Where a line of the records holds the string "agent", copy that line.

================================

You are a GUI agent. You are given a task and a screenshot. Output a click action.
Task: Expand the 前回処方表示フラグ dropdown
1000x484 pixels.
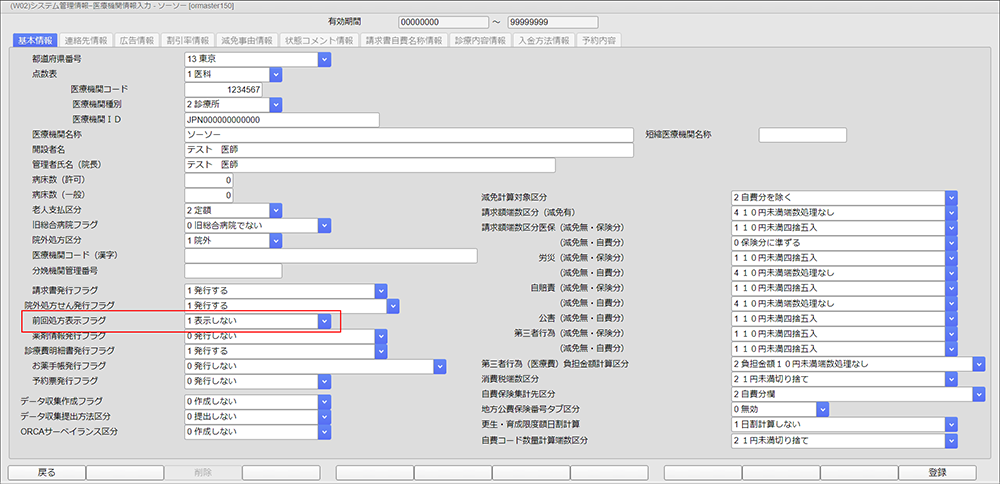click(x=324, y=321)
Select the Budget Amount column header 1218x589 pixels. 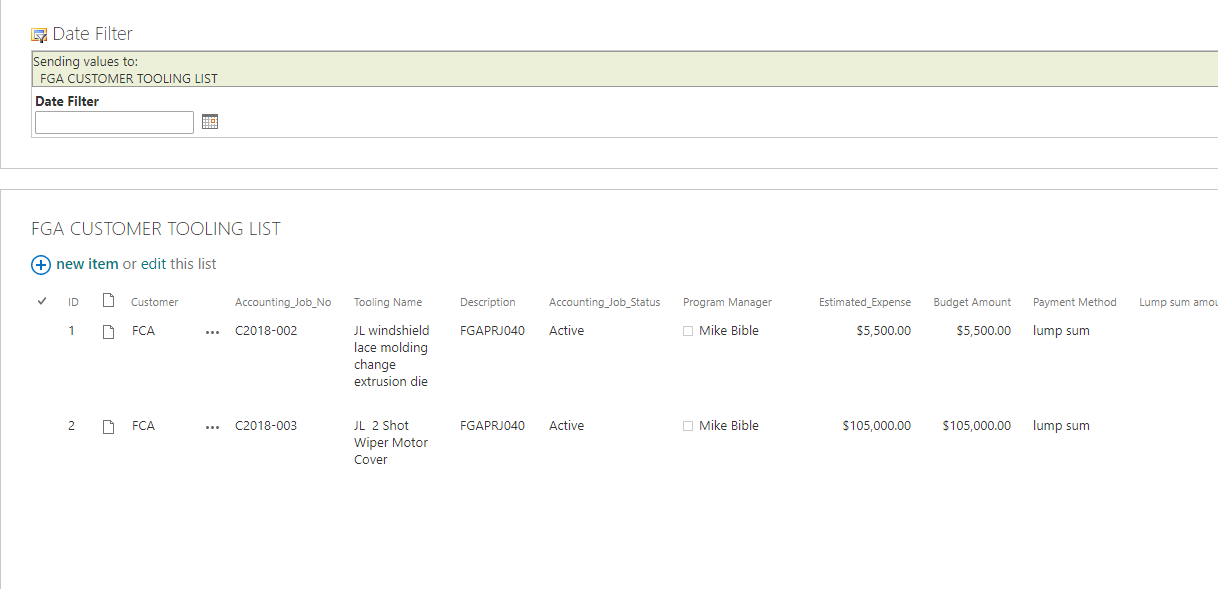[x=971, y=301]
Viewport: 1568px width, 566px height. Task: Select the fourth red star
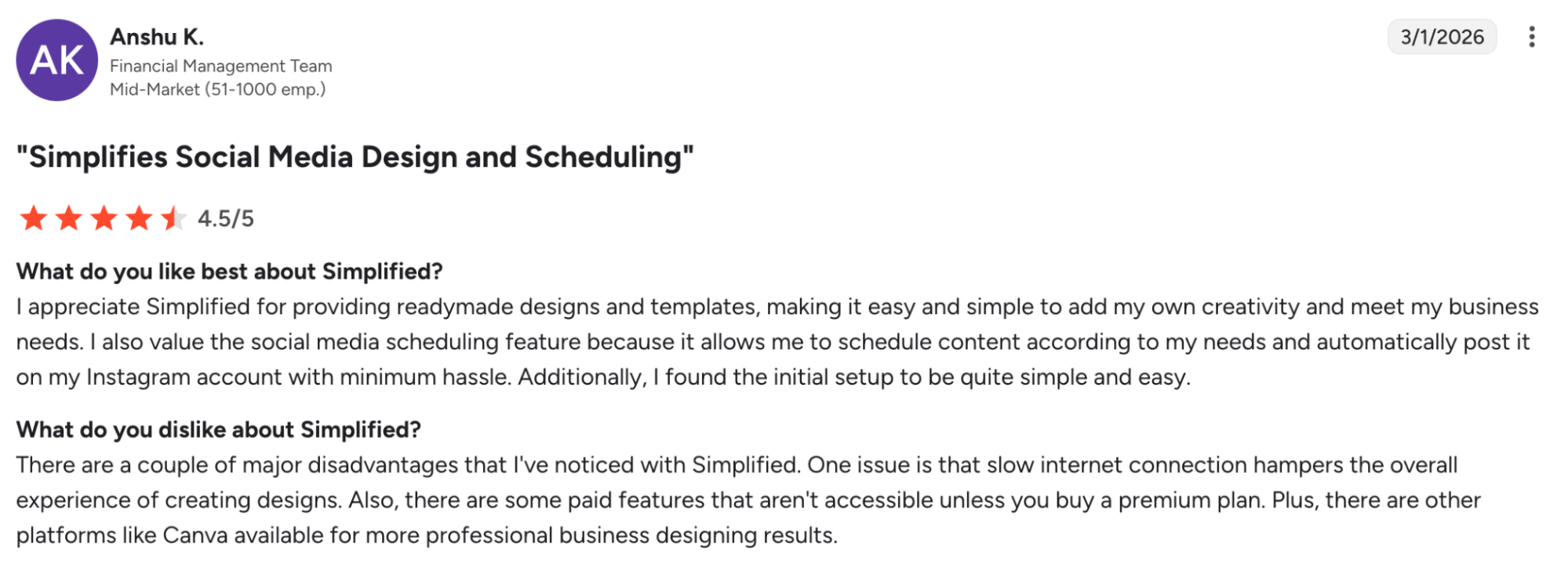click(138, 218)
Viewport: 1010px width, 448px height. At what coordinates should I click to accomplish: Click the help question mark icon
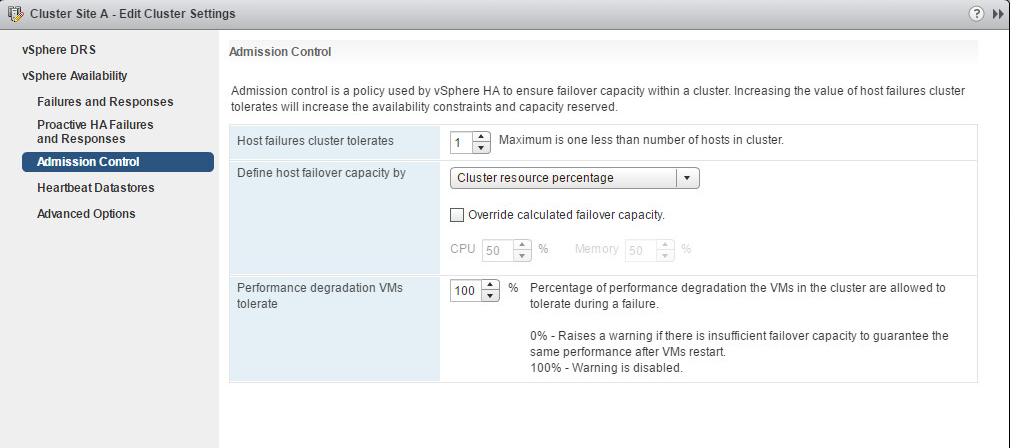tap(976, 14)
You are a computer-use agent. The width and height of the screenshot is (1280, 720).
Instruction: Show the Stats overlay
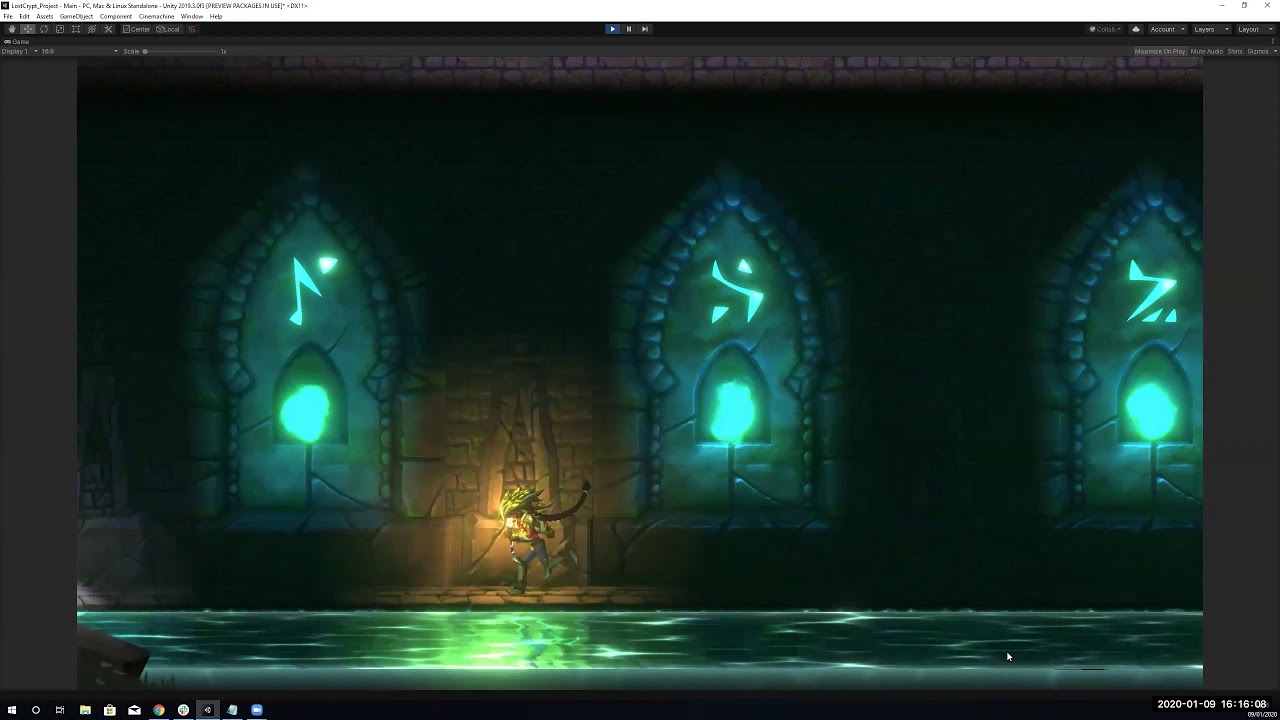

================================

TASK ANSWER
You are a GUI agent. You are given a task and a screenshot. Output a click action.
You are a computer-use agent. The width and height of the screenshot is (1280, 720).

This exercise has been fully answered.